Deze dienst wordt live uitgezonden via Youtube en de kerkradio.
Ga naar NGKV op youtube Ga naar de kerkradioLiturgie
Welkom en mededelingen
zingen Lied 796: 1 en 3 (U, Here Jezus roep ik aan)
1. U Here Jezus roep ik aan,
U bid ik, hoor mijn klagen.
O God als Gij mij bij wilt staan
dan zal ik niet versagen.
Leer mij geloven recht en rein,
ik bid U, wil mij geven
zo te leven,
met mensen mens te zijn,
uw woord in ‘t hart geschreven.
3. Laat Heer van U geen lust, geen pijn
mij in de wereld scheiden
dat ik in ‘t einde sterk mag zijn,
mij door uw hand laat leiden
en gaan met U het leven in,
dat ik door U zal erven
en verwerven.
Het einde is begin.
Gij redt ons van het sterven.
Groet – votum- verootmoediging (gesproken door voorganger)
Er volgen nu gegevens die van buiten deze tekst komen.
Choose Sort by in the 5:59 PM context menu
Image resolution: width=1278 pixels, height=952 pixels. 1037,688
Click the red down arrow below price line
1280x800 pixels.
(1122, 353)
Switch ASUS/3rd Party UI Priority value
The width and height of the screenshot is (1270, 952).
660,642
zingen Opw 715 (Wat hou ik van uw huis)
Wat hou ik van Uw huis
Heer van de hemelse legers.
Ik kan zo sterk verlangen naar
de binnenpleinen van de Heer.
Diep in mijn lijf is zo’n heimwee,
zo’n blijvende schreeuw om de Levende God.
Een vogel is er thuis,
Heer van de hemelse legers.
Een zwaluw voedt haar jongen op
bij U onder de pannen, God.
Wonen bij U is een zegen,
zo’n blijvende kans om te zingen voor U.
Gelukkig wie naar U
vol van verlangen op weg zijn,
zelfs in het dorre bomendal
zien zij een bron en regenval,
gaan zij van zegen tot zegen,
naar God die verschijnt in Zijn heilige stad.
Ach hoor en kijk naar mij,
Heer van de hemelse legers.
Ja liever één dag dicht bij U
dan duizend dagen zonder U.
Liever bij U aan de drempel
dan binnen te zijn in een duistere tent.
De Heer beveiligt ons,
eer en geluk zal Hij geven
Hij heeft Zijn liefde nooit ontzegd
aan mensen, eerlijk onderweg.
Heer van de Hemelse legers,
gelukkig zijn zij die vertrouwen op U.
Wat hou ik van Uw huis!
Gebed bij de opening van het Woord
Kindermoment en kinderlied
Lezing Jesaja 45: 20-25
20 Laten wie uit de volken zijn ontkomen zich verzamelen,
laat hen allen naderbij komen.
Wie een houten godenbeeld ronddraagt, heeft geen verstand.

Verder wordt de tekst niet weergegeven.